_How to complete this task_. What is expected is a word-for-word copy of all the entries.

○ ○ ○ ○ ○

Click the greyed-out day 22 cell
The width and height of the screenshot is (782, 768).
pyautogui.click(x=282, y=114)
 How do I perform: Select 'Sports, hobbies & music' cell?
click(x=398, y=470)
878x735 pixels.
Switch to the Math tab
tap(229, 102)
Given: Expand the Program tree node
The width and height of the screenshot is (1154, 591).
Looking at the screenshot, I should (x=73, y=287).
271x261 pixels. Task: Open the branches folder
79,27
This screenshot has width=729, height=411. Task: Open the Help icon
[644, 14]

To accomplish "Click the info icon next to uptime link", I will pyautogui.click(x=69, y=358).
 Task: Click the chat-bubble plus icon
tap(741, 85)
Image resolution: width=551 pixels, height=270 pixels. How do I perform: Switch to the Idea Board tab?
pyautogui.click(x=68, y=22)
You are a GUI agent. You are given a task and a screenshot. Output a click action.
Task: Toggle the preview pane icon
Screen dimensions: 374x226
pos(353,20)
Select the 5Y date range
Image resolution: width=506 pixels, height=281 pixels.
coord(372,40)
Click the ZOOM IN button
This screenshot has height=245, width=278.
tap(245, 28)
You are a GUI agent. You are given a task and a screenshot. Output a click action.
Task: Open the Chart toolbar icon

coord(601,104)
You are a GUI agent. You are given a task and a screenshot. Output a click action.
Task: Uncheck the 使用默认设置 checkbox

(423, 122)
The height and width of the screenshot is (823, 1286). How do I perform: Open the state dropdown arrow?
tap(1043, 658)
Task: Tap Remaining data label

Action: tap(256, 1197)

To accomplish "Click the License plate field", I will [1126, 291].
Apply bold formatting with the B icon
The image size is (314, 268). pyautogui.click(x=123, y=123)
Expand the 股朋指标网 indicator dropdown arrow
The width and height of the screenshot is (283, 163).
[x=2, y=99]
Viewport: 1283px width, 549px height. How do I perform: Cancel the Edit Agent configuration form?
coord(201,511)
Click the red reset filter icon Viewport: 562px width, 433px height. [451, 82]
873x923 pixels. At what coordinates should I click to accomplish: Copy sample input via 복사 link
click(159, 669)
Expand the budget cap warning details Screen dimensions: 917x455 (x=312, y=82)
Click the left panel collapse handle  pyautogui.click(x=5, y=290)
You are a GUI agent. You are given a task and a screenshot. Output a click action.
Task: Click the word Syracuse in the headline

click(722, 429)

○ ○ ○ ○ ○

_Written response_.
Click the greyed-out day 22 cell
The width and height of the screenshot is (782, 768).
pyautogui.click(x=282, y=114)
 How do I perform: Select 'Sports, hobbies & music' cell?
click(x=398, y=470)
878x735 pixels.
Switch to the Math tab
tap(229, 102)
Given: Expand the Program tree node
The width and height of the screenshot is (1154, 591).
Looking at the screenshot, I should (x=73, y=287).
271x261 pixels. Task: Open the branches folder
79,27
This screenshot has width=729, height=411. Task: Open the Help icon
[644, 14]

To accomplish "Click the info icon next to uptime link", I will pyautogui.click(x=69, y=358).
 Task: Click the chat-bubble plus icon
tap(741, 85)
Image resolution: width=551 pixels, height=270 pixels. How do I perform: Switch to the Idea Board tab?
pyautogui.click(x=68, y=22)
You are a GUI agent. You are given a task and a screenshot. Output a click action.
Task: Toggle the preview pane icon
Screen dimensions: 374x226
pos(353,20)
Select the 5Y date range
Image resolution: width=506 pixels, height=281 pixels.
coord(372,40)
Click the ZOOM IN button
This screenshot has height=245, width=278.
tap(245, 28)
You are a GUI agent. You are given a task and a screenshot. Output a click action.
Task: Open the Chart toolbar icon

coord(601,104)
You are a GUI agent. You are given a task and a screenshot. Output a click action.
Task: Uncheck the 使用默认设置 checkbox

(423, 122)
The height and width of the screenshot is (823, 1286). How do I perform: Open the state dropdown arrow?
tap(1043, 658)
Task: Tap Remaining data label

Action: tap(256, 1197)

To accomplish "Click the License plate field", I will [1126, 291].
Apply bold formatting with the B icon
The image size is (314, 268). pyautogui.click(x=123, y=123)
Expand the 股朋指标网 indicator dropdown arrow
The width and height of the screenshot is (283, 163).
[x=2, y=99]
Viewport: 1283px width, 549px height. How do I perform: Cancel the Edit Agent configuration form?
coord(201,511)
Click the red reset filter icon Viewport: 562px width, 433px height. [451, 82]
873x923 pixels. At what coordinates should I click to accomplish: Copy sample input via 복사 link
click(159, 669)
Expand the budget cap warning details Screen dimensions: 917x455 (x=312, y=82)
Click the left panel collapse handle  pyautogui.click(x=5, y=290)
You are a GUI agent. You are given a task and a screenshot. Output a click action.
Task: Click the word Syracuse in the headline

click(722, 429)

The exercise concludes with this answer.